Il sostituto pg Isabella Pugliese aveva chiesto per Dell'Utri e per il boss mafioso Vincenzo Virga, che era capomandamento di Cosa Nostra a Trapani e che ora sta scontando un ergastolo per fatti di mafia, due anni di reclusione, senza la concessione delle attenuanti generiche. Anche Virga è stato assolto.
Secondo l'accusa, Garraffa nel '91 aveva ottenuto una sponsorizzazione per la società di pallacanestro di circa un miliardo e 700 milioni di lire a lui versati attraverso Publitalia, guidata allora da Dell'Utri. Stando alle indagini, nel dicembre del '91 Dell'Utri avrebbe incontrato Garraffa a Milano e gli avrebbe chiesto di restituire la metà di quei soldi in nero e per minacciarlo gli avrebbe detto: "Ho uomini e mezzi per farle cambiare idea", di fronte al rifiuto dell' imprenditore.
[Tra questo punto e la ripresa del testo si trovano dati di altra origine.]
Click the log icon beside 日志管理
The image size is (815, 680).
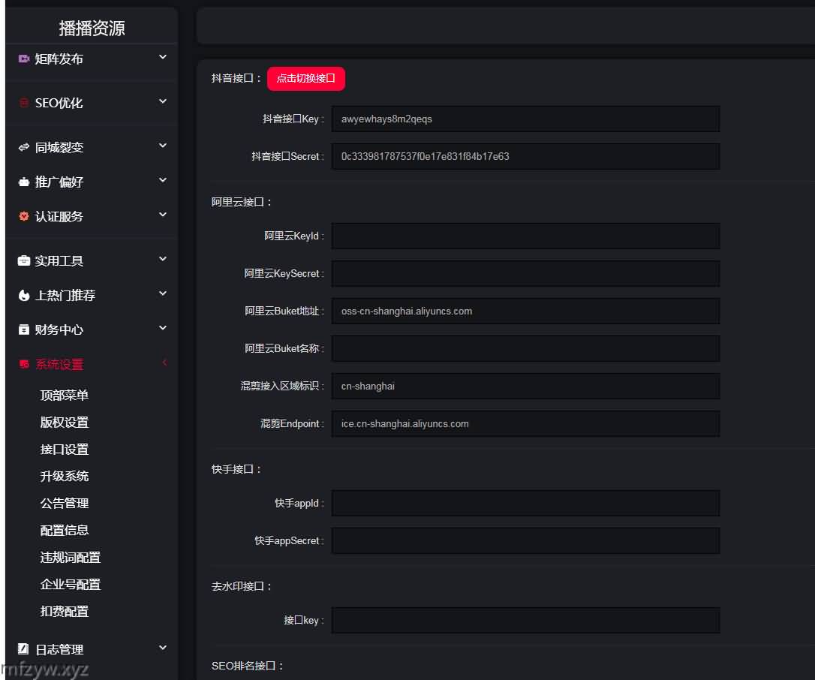pyautogui.click(x=23, y=648)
Poi, sempre stando alle indagini, il boss Virga avrebbe incontrato a Trapani Garraffa per minacciarlo, su mandato del senatore del Pdl.
Il sostituto pg aveva chiesto ieri ai giudici di tenere conto anche della condanna a 7 anni per Dell' Utri, emessa dalla Corte d'Appello di Palermo, per concorso esterno in associazione mafiosa, perchè "questo era l'ambiente in cui si muoveva Dell'Utri". E oggi il sostituto pg, in fase di repliche, aveva sostenuto che Virga agiva su mandato di Dell'Utri "per far vedere che la mafia era interessata al rapporto tra Publitalia e Garraffa".
L'assoluzione per Dell'Utri è arrivata al termine dell'appello-tris dopo che la Corte di Cassazione aveva annullato con rinvio una precedente sentenza di secondo grado.